Happynow · 28/09/2007 00:12

Hi, yeah, my relationship is crap too! How do I post a new thread? Please tell me, sorry to interrupt!

Tortington · 28/09/2007 00:13

click the topic lined in blue at the heading of this thread.

InMyHumbleOpinion · 28/09/2007 00:16

1 - the house.

You can apply for benefits, and you should be entitled to housing benefit.

2 - your dp's situation.

is of his own making. He can rent a room, get a flat, sleep rough. His problem, and until you detatch from his behavioral problems you will feel miserable and guilty for not being able to MAKE him be an adult. You can't. You have to accept that.

3 - Your daughter

Children adapt, they adapt quickly, and it would be better to do something about the situation now, while it is still relatively neutral, than later, when you feel like ripping the ignorant selfish bastard's thoat out with your teeth. Because she will feel the atmosphere. if you can sort it now, you can just put it to here simply, tell her the facts.

all that said, do try relate. It didn't save us, but it nearly did.

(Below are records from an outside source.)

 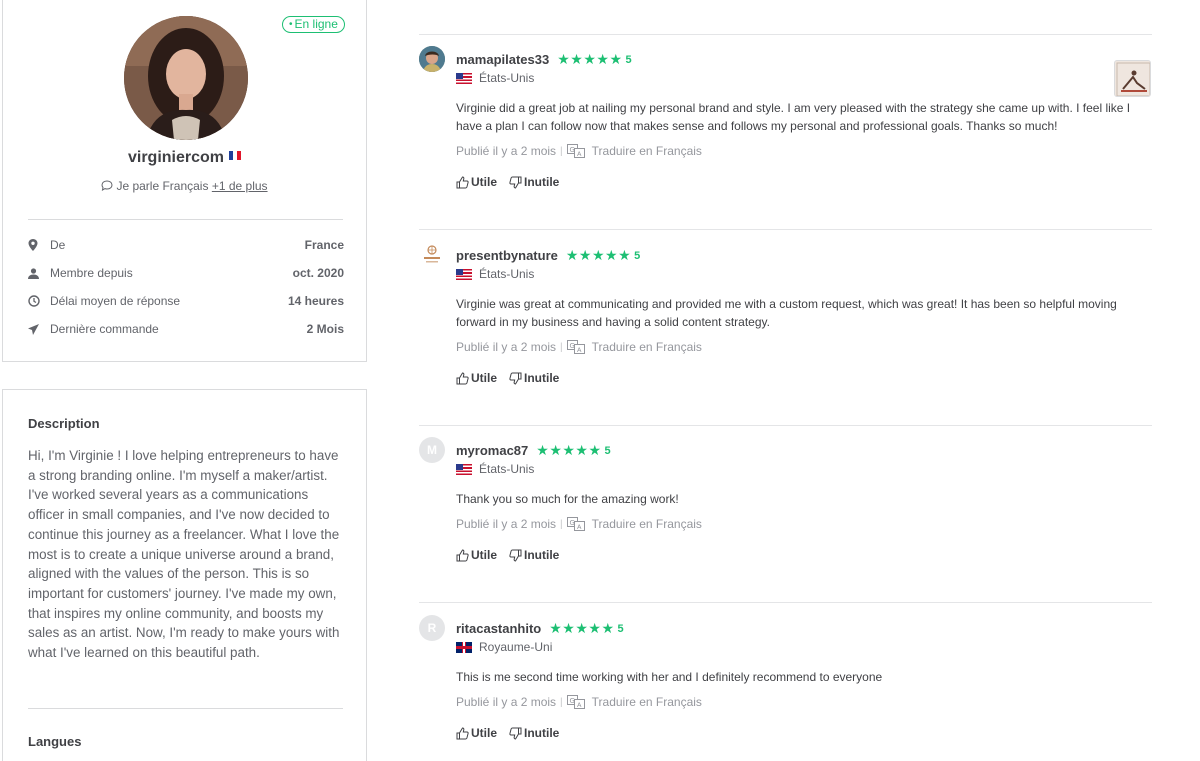 I want to click on reviewer-avatar: R, so click(x=432, y=628).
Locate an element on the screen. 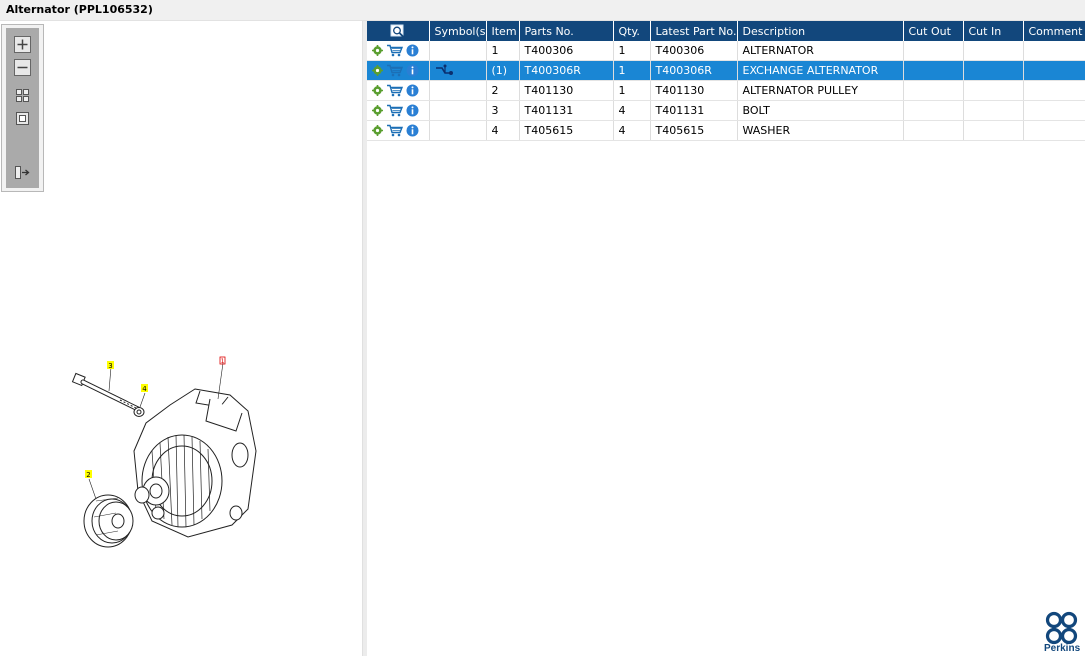 The height and width of the screenshot is (656, 1085). fit-all-button is located at coordinates (22, 96).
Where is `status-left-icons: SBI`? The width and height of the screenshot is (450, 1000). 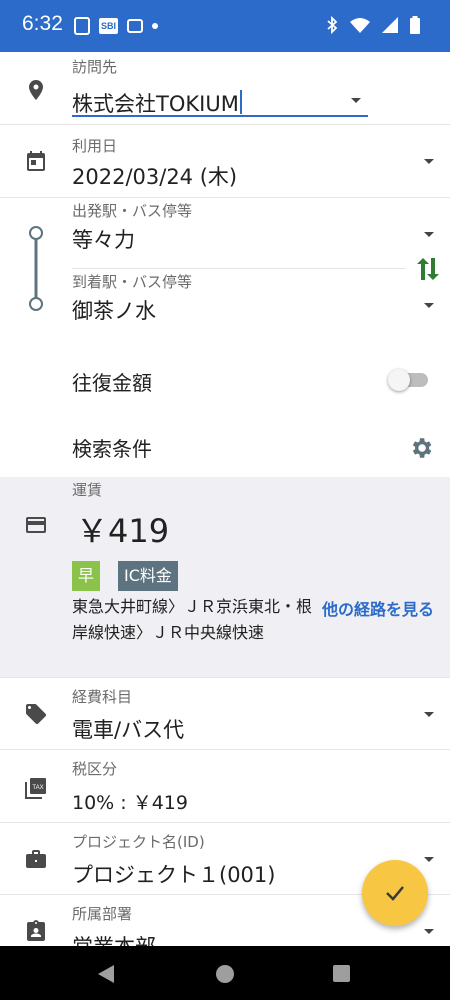 status-left-icons: SBI is located at coordinates (116, 26).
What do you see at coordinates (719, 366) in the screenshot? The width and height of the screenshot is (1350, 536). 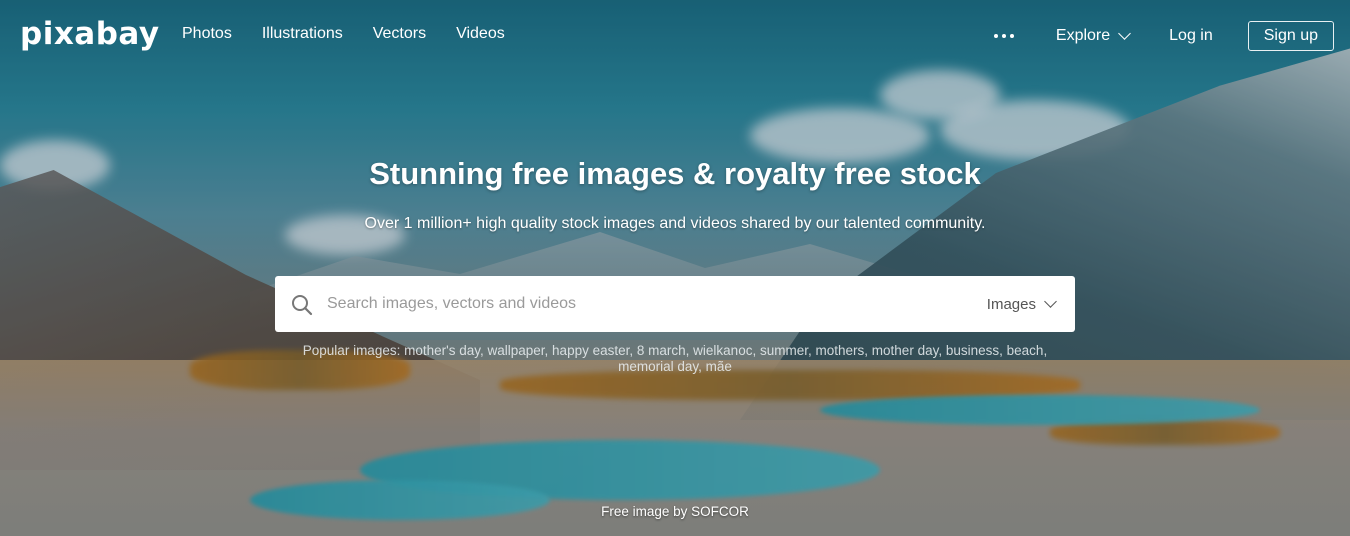 I see `popular-tag: mãe` at bounding box center [719, 366].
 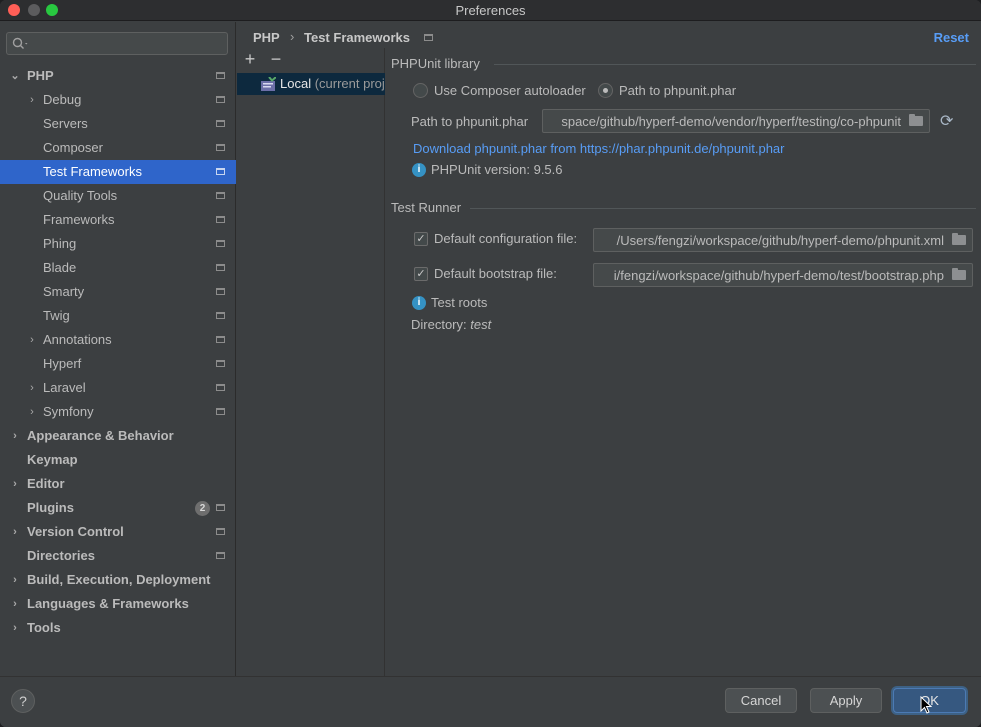 I want to click on dialog-footer: ? Cancel Apply OK, so click(x=490, y=702).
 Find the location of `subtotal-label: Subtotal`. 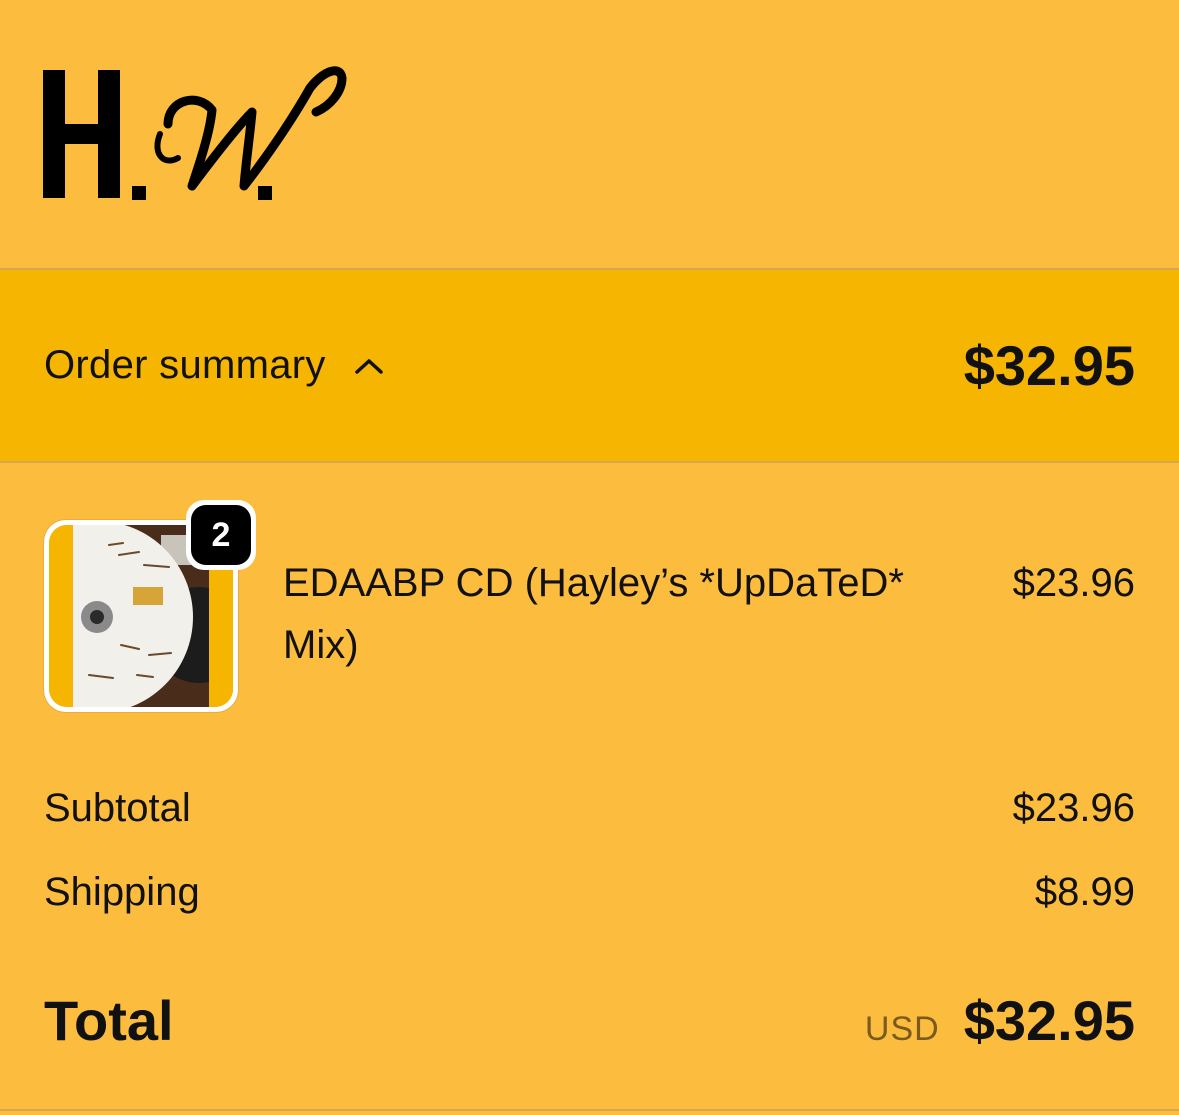

subtotal-label: Subtotal is located at coordinates (118, 808).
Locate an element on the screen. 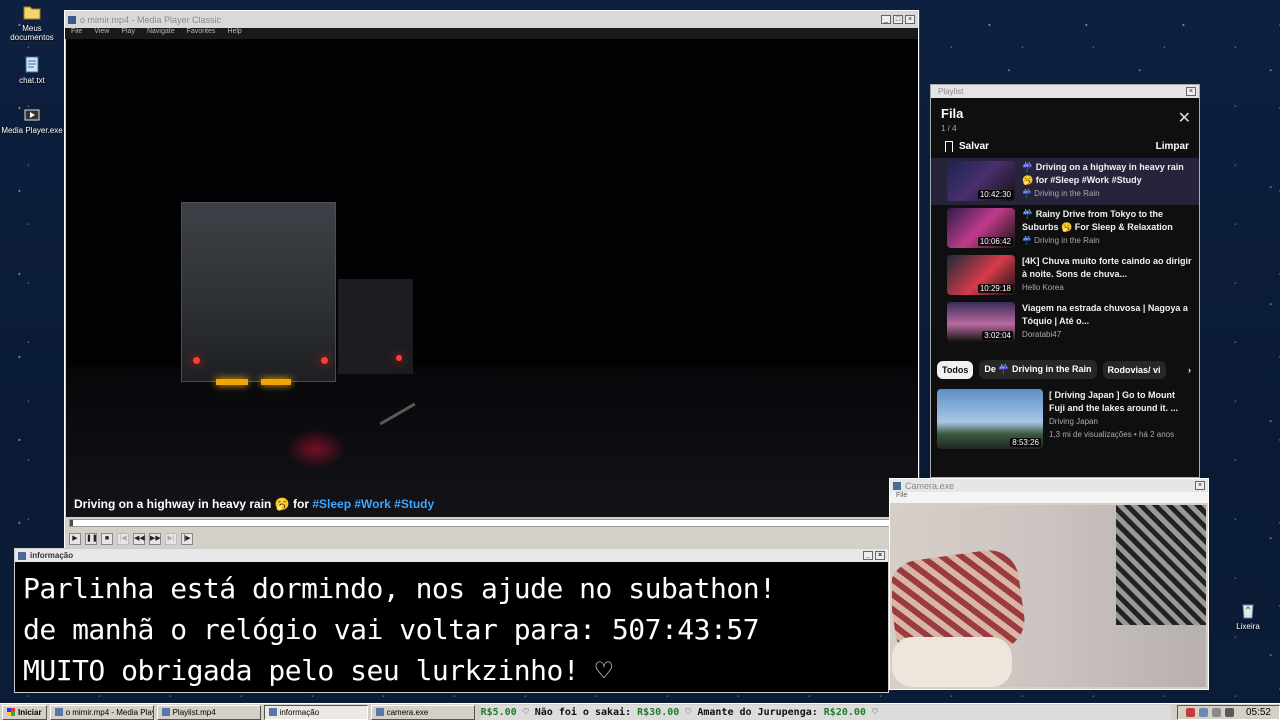 The image size is (1280, 720). app-icon is located at coordinates (380, 712).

pandagirl03 · 28/09/2007 00:16

my friend buys houses and rents them out, we were looking for a house and he offered to rent us one. I think i would lose the house tbh because i dont work so would need help paying rent and altho our rent is cheaper in this 3 bed house than to rent a 2 bed house, i dont think they would help me pay for a 3 beed house, which is very sad.

OP posts:
Tortington · 28/09/2007 00:18

can your friend not rent you a two bed house?

pandagirl03 · 28/09/2007 00:19

dd should adapt she is only 2. I do feel like shaking him now and shouting what the hell is wrong with you wake up.

OP posts:
InMyHumbleOpinion · 28/09/2007 00:20

They will pandagirl, if that's the house you are already living in.

Oh sweetheart, you sound just like me two years ago. So defeated. the help is there, just take it! You are allowed, it's not special help, for other people only, and not you!

pandagirl03 · 28/09/2007 00:21

he may be able too, but at the moment he hasn't got any. I really dont want to move tho because i have just decorated this house and feel bad moving dd from our home aswell as losing her dad.

OP posts:
InMyHumbleOpinion · 28/09/2007 00:23

You are a SAHM yes? Go to your local council tomorrow and tell them your situation. Ask them if they will help you with housing benefit. If not, start looking for 2 bed houses and move out on your own.

I know that my local council will pay HB for a certain value of rent, and you have to find the rest yourself. If you have one child, or 2 that can share, they will pay the value of an average 2 bed house or flat. If you have three bedrooms, and rent is dearer, you have to find the difference3, but I know people who do this without too much trouble.

InMyHumbleOpinion · 28/09/2007 00:25

She will only lose her dad if he decides he doesn't want to be a father any more.

that is his decision, his behavior, and you cannot control it. You are not responsible for the choices he makes or the things he does. He is an adult, just like you.